3.4.8. La vulgarisation de la dorure

Au XVIIIe siècle, l’usage de l’or restait exceptionnel : on le trouve par exemple dans les spectaculaires n° 600 de Réveillon1972. Il s’agit alors d’or en feuille, posé à la façon des relieurs sur un mordant à base d’huile de lin et de litharge. Le Normand décrit encore le procédé1973. Au contraire, le XIXe siècle, surtout dans sa seconde partie, fait un large appel à l’or : celui-ci, bien sûr, est synonyme de somptuosité, mais on ne saurait oublier son importance en matière de luminosité ; accrochant la lumière, il accentue les effets de troisième dimension, ce qui explique son usage fréquent dans les décors jouant la carte du relief1974. Soucieux de somptuosité comme de luminosité, les manufacturiers font large usage d’or et d’argent, mais il s’agit alors bien davantage de dorure et d’argenture. Exner1975 décrit par exemple les nombreuses variantes de « bronzes » dont dispose le marché dans diverses nuances : ce sont des alliages à proportions variées de cuivre et de zinc, voire d’étain pour l’or blanc1976.

Ces produits se vendent et s’appliquent en feuille, ce qui suppose une opération longue et minutieuse, proche des techniques utilisées en reliure . C’est le cas en particulier pour la pratique de la frappe, souvent utilisée en particulier pour le velours :

‘On se sert du balancier. On place une mince feuille d’or vrai ou de laiton (or d’Allemagne) suivant la qualité du produit que l’on fabrique, entre une feuille saupoudrée de résine et une platine chauffée où est tracé le dessin à reproduire. La chaleur fait fondre la résine, et par la force de pression que produit le balancier, l’or adhère aux parties du dessin qui doivent le recevoir.’

Figuier décrit les autres procédés destinés aux « papiers plus ordinaires » :

‘1° en faisant adhérer par la pression d’un rouleau la feuille d’or posée sur le papier, préalablement recouvert d’un mordant reproduisant le dessin,
2° en répandant sur le papier déposé dans le tambour1977 après avoir reçu le vernis adhésif, de la poudre d’or.’

Ce tambour est décrit ainsi par Havard1978 qui en donne une illustration :

‘une caisse armée de rouleaux intérieurs, dans laquelle le papier peint , destiné à être doré, est introduit après avoir reçu le mordant.
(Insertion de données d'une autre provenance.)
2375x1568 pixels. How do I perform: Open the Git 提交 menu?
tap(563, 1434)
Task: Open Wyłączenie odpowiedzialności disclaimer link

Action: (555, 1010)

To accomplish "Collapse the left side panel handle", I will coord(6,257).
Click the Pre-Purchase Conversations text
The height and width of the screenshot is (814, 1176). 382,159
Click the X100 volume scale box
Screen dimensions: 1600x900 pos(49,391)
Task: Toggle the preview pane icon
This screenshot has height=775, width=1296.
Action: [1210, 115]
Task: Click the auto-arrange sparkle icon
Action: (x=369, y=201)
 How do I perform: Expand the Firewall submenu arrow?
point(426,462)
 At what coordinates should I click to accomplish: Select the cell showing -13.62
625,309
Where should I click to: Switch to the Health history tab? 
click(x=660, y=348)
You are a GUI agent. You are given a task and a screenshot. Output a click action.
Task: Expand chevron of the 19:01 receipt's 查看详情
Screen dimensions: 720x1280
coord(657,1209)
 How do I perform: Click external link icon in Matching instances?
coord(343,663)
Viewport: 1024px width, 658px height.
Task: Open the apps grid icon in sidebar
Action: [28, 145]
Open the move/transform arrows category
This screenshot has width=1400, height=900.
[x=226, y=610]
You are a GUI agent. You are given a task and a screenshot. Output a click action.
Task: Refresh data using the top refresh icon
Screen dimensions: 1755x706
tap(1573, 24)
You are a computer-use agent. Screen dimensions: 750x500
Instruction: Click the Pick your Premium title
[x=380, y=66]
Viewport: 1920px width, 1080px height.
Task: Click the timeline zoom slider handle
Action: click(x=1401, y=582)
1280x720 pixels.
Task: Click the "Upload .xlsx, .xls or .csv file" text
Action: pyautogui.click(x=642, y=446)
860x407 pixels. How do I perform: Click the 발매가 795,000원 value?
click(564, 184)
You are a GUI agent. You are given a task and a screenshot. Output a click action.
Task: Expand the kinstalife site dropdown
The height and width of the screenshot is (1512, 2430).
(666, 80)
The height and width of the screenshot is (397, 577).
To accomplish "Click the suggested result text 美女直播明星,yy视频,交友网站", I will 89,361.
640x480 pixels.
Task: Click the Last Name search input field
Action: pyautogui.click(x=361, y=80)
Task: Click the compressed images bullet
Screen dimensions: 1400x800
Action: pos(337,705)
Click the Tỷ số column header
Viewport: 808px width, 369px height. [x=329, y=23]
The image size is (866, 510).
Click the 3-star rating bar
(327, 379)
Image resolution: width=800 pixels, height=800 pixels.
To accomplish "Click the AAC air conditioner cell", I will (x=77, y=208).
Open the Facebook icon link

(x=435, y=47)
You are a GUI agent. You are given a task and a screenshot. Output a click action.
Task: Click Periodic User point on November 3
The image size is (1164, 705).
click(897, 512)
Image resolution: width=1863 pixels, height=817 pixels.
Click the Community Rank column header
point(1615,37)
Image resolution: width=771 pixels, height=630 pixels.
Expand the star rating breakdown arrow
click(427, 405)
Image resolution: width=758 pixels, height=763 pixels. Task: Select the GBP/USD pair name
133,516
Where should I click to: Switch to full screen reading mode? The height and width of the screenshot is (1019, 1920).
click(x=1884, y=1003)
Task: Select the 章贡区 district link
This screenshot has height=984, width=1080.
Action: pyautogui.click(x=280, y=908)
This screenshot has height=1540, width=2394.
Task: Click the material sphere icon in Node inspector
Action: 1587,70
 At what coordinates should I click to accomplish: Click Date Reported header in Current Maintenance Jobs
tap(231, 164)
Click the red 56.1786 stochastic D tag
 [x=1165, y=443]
Un système de moulin, mis en mouvement par le passeur, fait franchir au papier ainsi préparé la longueur du tambour, pendant que la poudre d’or faux projeté sur lui s’attache aux parties qui ont été préalablement mordancées.’

Quel que soit le procédé retenu, il fait appel à une importante manutention qui rend le produit fini coûteux : même le tambour, reproduit par Havard, suppose deux ouvriers, un pour maintenir le papier mordancé et un second pour faire tourner les rouleaux.

L’argent s’emploie tout comme l’or : à une différence près, alors que l’or est inaltérable, l’argent s’oxyde et noircit rapidement. Pour l’éviter, on le « vernit » avec un mélange de colle et de blanc d’œuf1979.

La recherche de brillance a poussé à utiliser, à défaut de dorure ou d’argenture, différents cristaux : de la coquille d’œuf, de l’albâtre et de la nacre réduites en poudre1980 faisant appel à des différents procédés de fabrication et d’impression. Le Deutsches Tapetenmuseum de Kassel conserve ainsi une collection de papiers décorés de nacre de la manufacture Karl Herting d’Einbeck (Basse-Saxe), créés dans les années 1860-701981.

Mais la formule la plus fréquemment employée est le mica qui est déjà décrit par Exner : il connaît un immense développement dans la production des papiers peints Arts & Crafts puis Art nouveau1982 où il remplace le satinage ; même William Morris y fait appel à partir de 1886-71983.

Notes
1972.

Jacqué 1995, cat. IIIB5, p. 159.

1973.

Le Normand 1832, p. 219.

1974.

Voir Jacqué 2000. Voir aussi les reproductions du Décor chasse et pêche (1839, réimpression du Second Empire) dans Jacqué 1987, planche 36.

1975.

P. 212.

1976.

Les fournisseurs sont installés à Nuremberg et Fürth à cause de la tradition ancienne des « Brokatpapier ». A Paris, l’entreprise la plus renommée, aux dires d’Exner, est Brunet & Cie, 4 boulevard du Prince Eugène.

1977.

Ce tambour est décrit et reproduit dans Havard 1887, vol. II, col. 171-172.

1978.

Havard 1887, t. 2, 171.

1979.

Schmidt 1856, p. 116.

1980.

Exner 1869, p. 318-322.

1981.

Thümmler 1998, p. 143-144.

1982.

De nombreux exemples dans Bieri-Jacqué 1989.

1983.

Catalogue William Morris 1996, p. 204.